Many say that this is the nicest garden in Palermo; none would argue that it is definitely in the running, at least. This jewel is extremely well maintained, in part thanks to the entrance fee, which goes entirely to the garden’s maintenance.

The garden is filled with a wide variety of plants, most of which are native to Japan, such as the azalea, the sakura, the momiji, and the katsura. It also has a some native South American plants, such as the floss silk trees and tipa. Within the park are several traditional granite sculptures, in line with Japanese and Buddhist traditions. A Japanese Buddhist Temple also sits within the park, providing a place of worship.

Covering a large portion of the garden is a large lake, which is crossed by two traditional bridges. The lake is home to dozens of large, colorful, hungry carp, which surface and pucker at the surface at any sign of human life above. Scattered throughout the park are various telescopes that can be used for watching the beautiful birds that come and perch on the rocks that are placed throughout the lake.

japanese-garden-buenos-aires3

The garden itself, as beautiful as it is, is not the only thing offered by the Jardín Japonés. Culinary arts are supported by the on-site restaurant, which offers some of the finest sushi and Japanese food in the city. It is open for lunch and dinner everyday, expect for Tuesday nights.

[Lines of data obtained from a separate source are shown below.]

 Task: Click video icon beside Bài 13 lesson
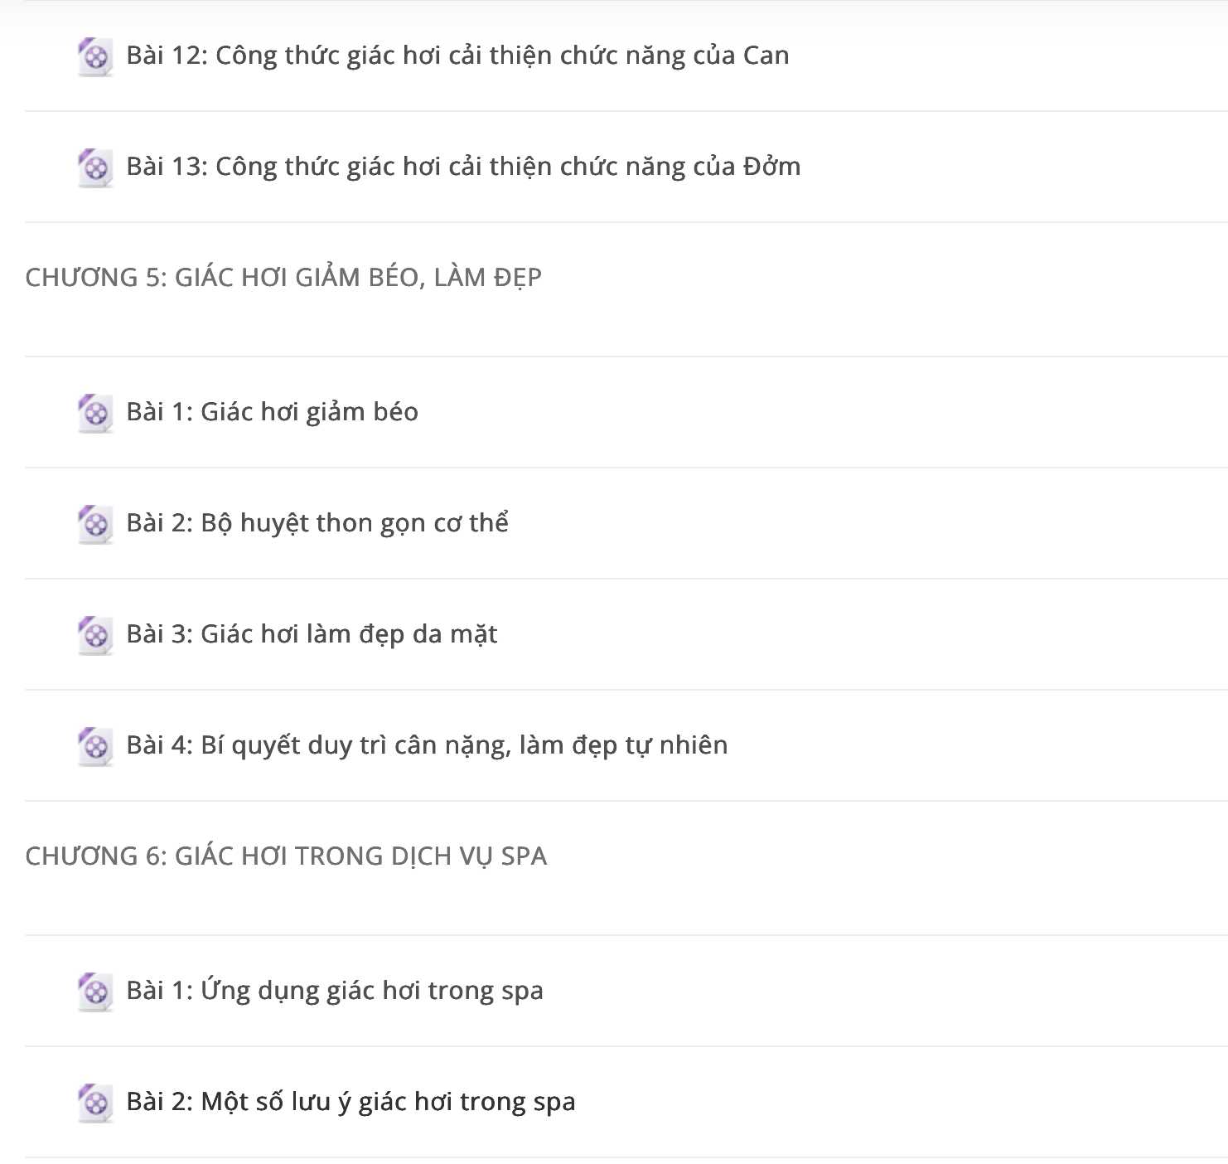tap(95, 167)
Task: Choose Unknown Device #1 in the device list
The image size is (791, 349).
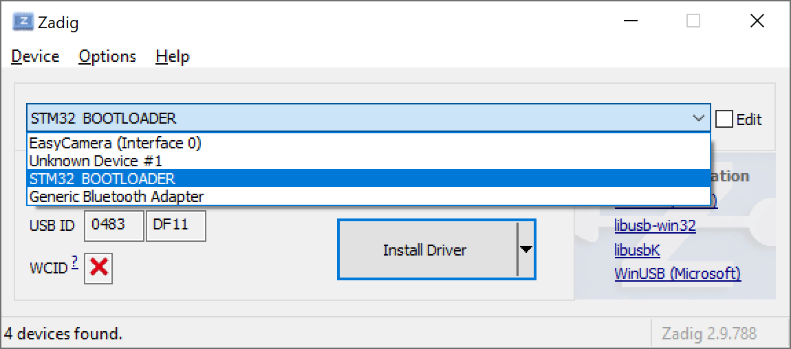Action: 96,161
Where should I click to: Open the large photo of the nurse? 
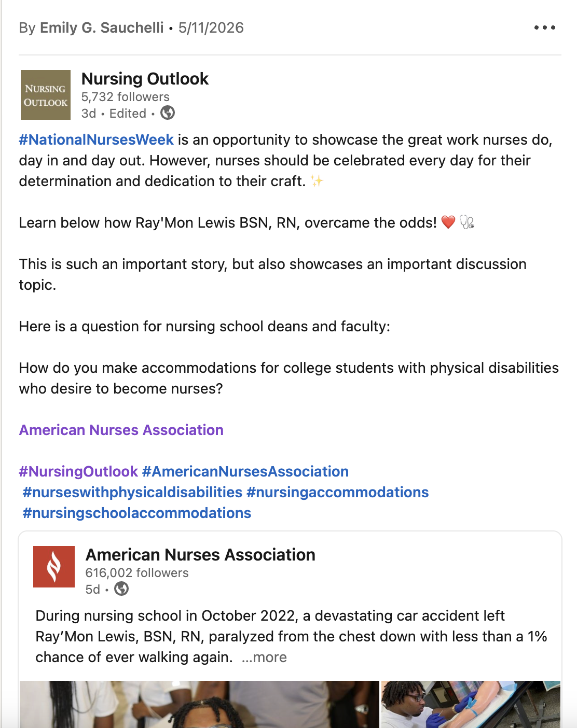click(199, 704)

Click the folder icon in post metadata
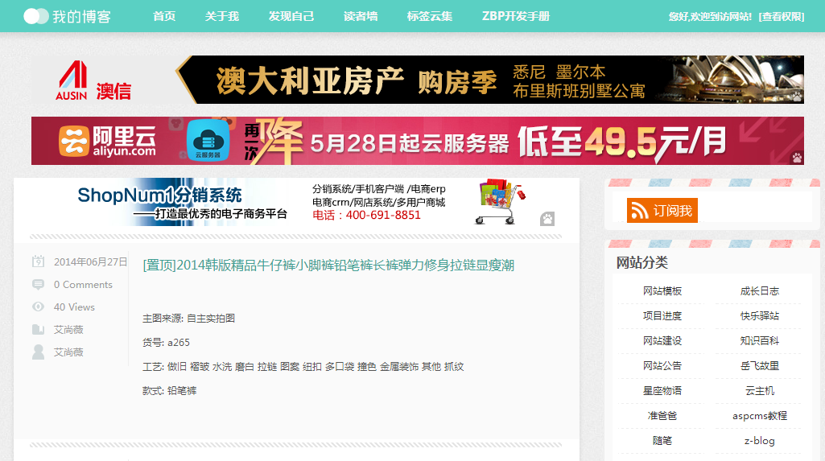point(38,330)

Near the entrance to the garden is a greenhouse filled with bonsais, an integral part of Japanese horticulture. Bonsais, koi fish, and other plants and products are available for purchase at the Kadan Greenhouse (Vivero Kadan, in Spanish).

Recently inaugurated, artisan Japanese products are offered in a gift shop, as well, bringing even more Japanese culture to the center. These products represent a variety of different Japanese disciplines, and can provide a bit of education about Japanese culture, as well.

For bookworms, there is a library on site, open everyday. There, you can find books, magazines and newspapers about Japanese culture and gardens. There is also a children’s section, and origami events are often organized. There are other great places to visit in Palermo which you can read more about in this Buenos Aires Travel Guide.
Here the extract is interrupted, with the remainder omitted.